▸ TASK TO COMPLETE:
The entries shown here must be retyped in full, with no pictures included.

***** SUPPLIED RECORDS

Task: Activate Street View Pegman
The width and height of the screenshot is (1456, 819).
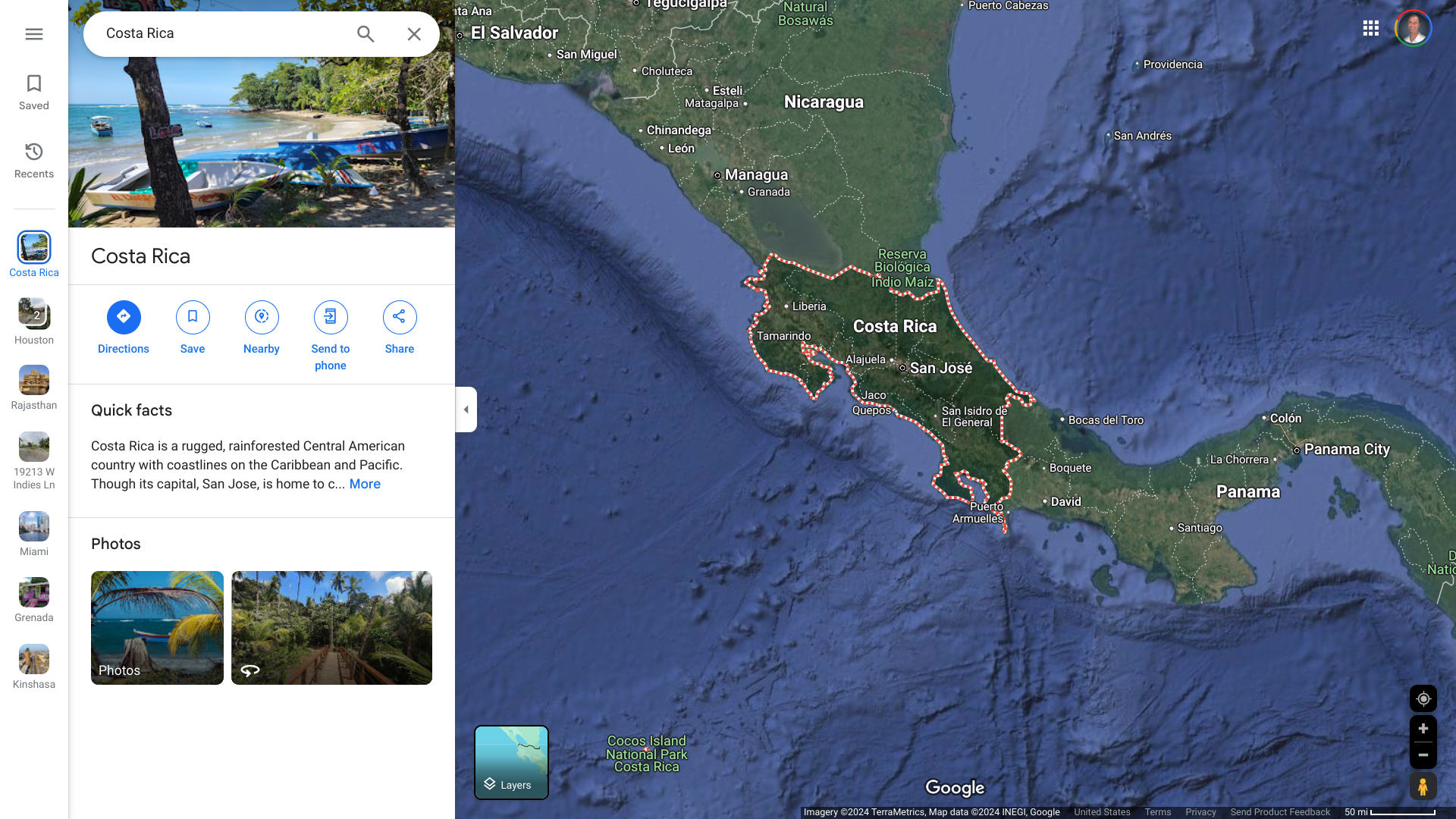Action: point(1423,786)
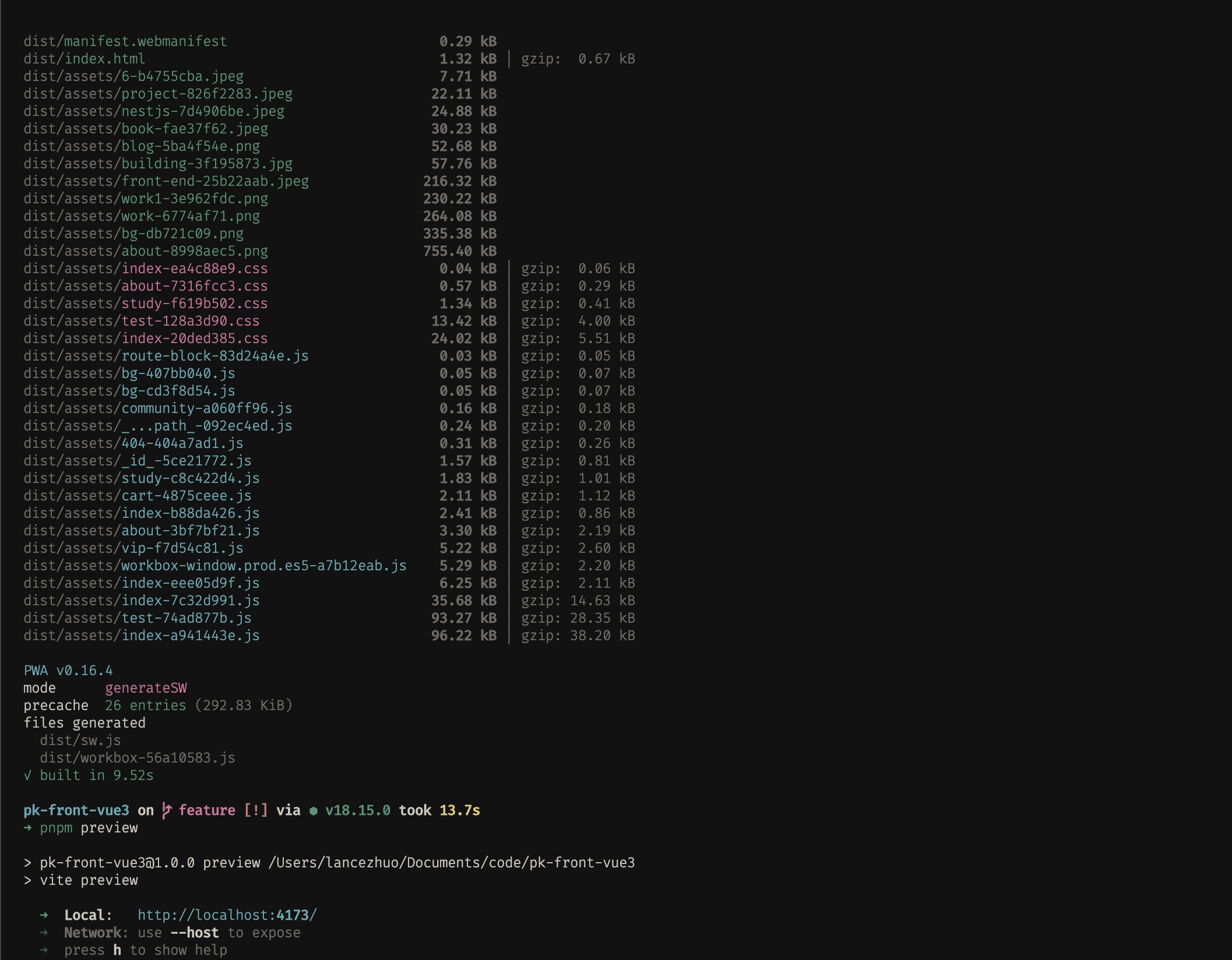Click the [!] git status indicator

[256, 810]
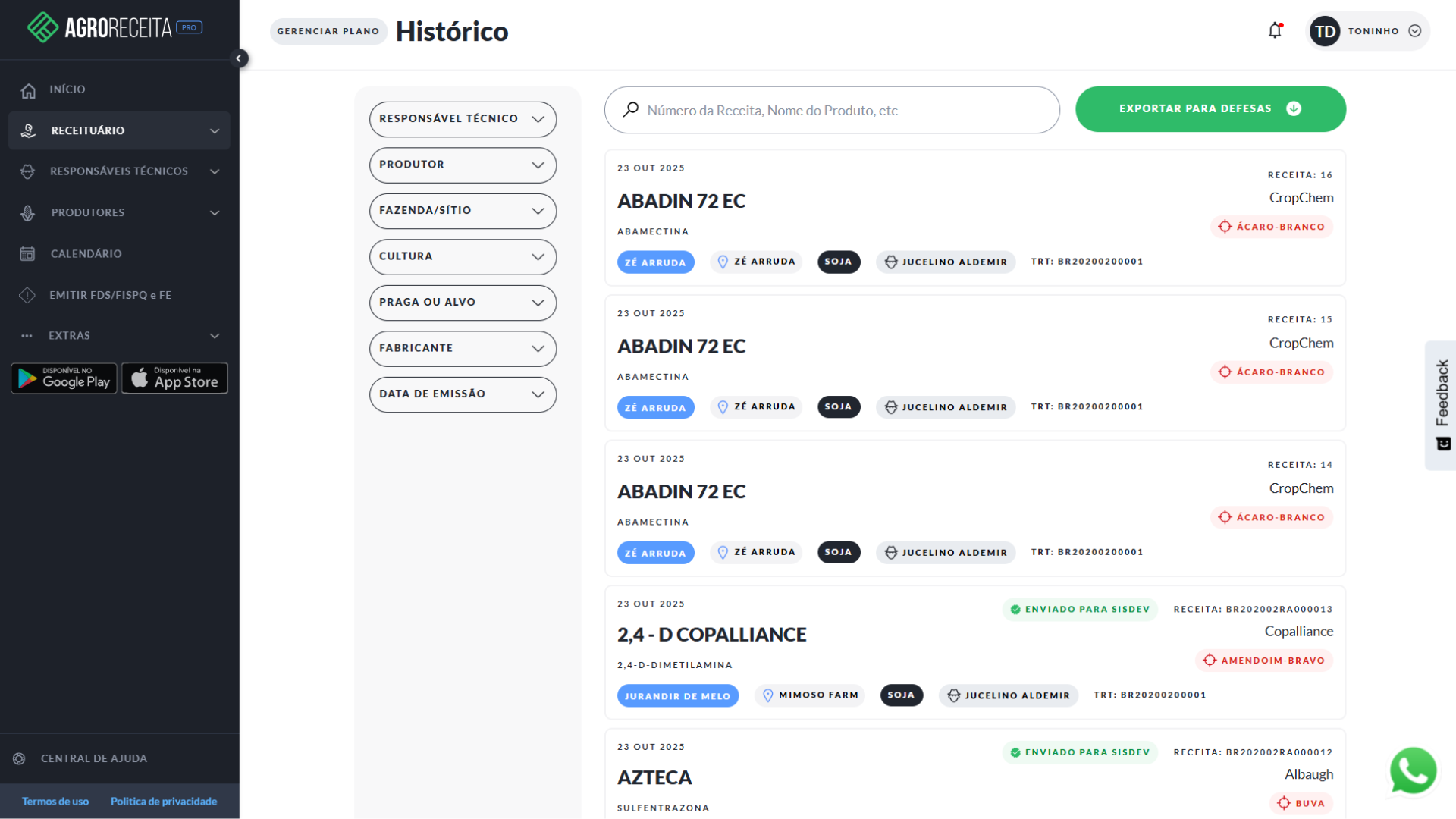The width and height of the screenshot is (1456, 819).
Task: Open Central de Ajuda
Action: 93,758
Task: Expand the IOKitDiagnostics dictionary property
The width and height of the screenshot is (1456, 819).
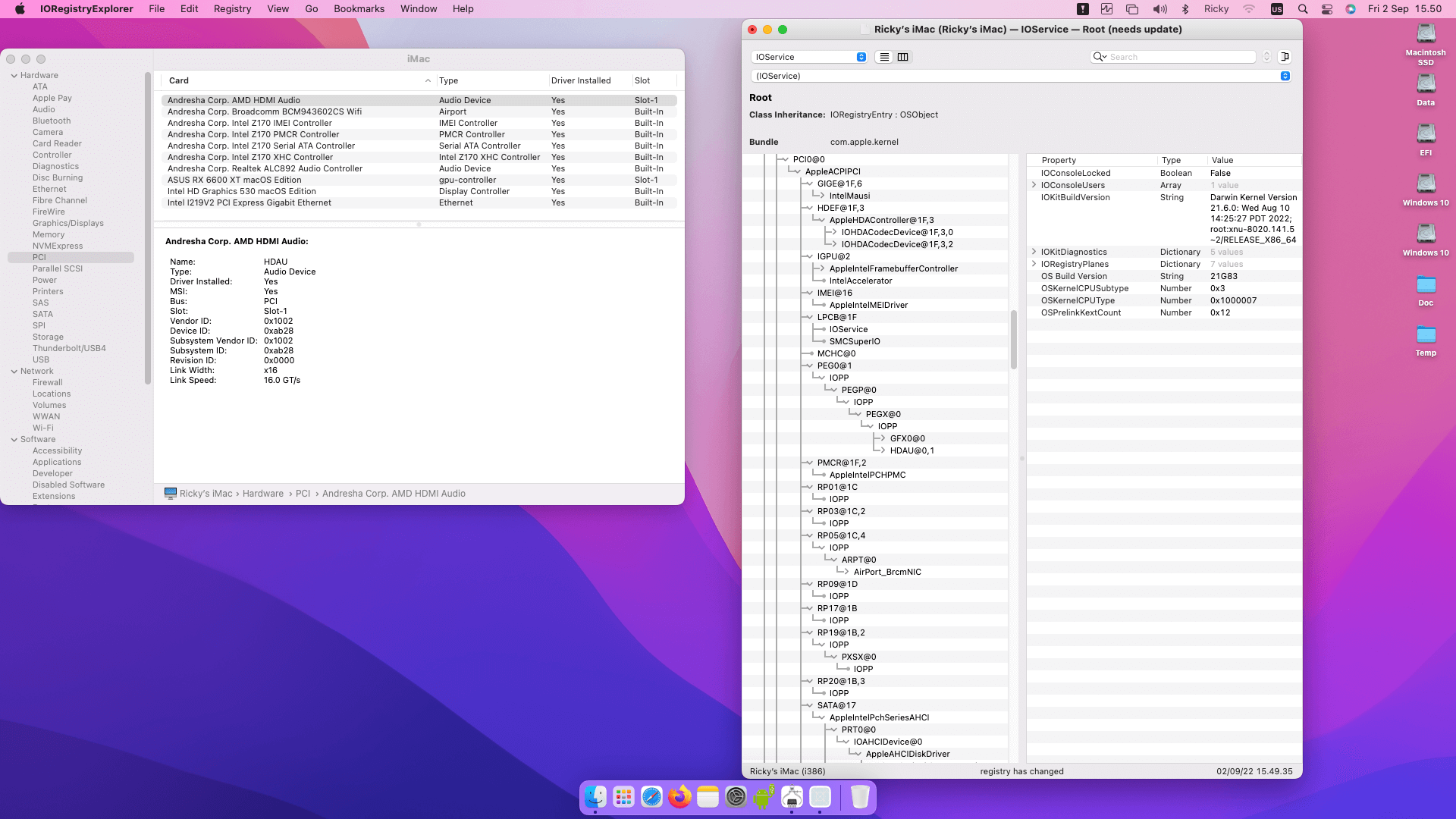Action: point(1034,252)
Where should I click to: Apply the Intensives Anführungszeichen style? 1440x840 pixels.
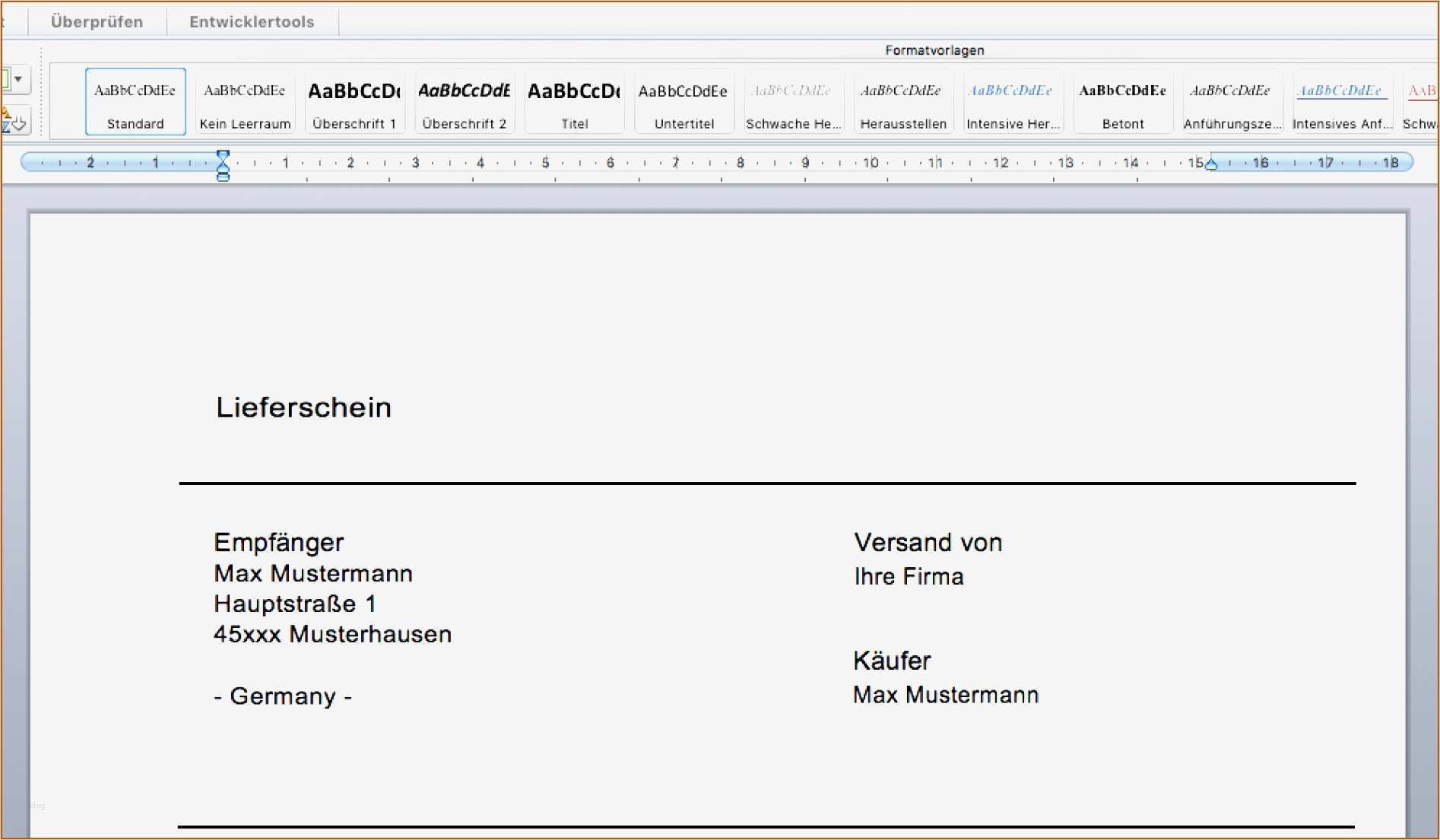click(x=1342, y=101)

**********

▸ SOLUTION TO THE EXERCISE:
Task: Activate Street View Pegman
The width and height of the screenshot is (1456, 819).
Action: point(1423,786)
Click the [!] git status indicator

[256, 810]
The width and height of the screenshot is (1456, 819).
Task: Open Central de Ajuda
Action: 93,758
Task: Expand the IOKitDiagnostics dictionary property
The width and height of the screenshot is (1456, 819).
Action: point(1034,252)
Where should I click to: Apply the Intensives Anführungszeichen style? 1440x840 pixels.
click(x=1342, y=101)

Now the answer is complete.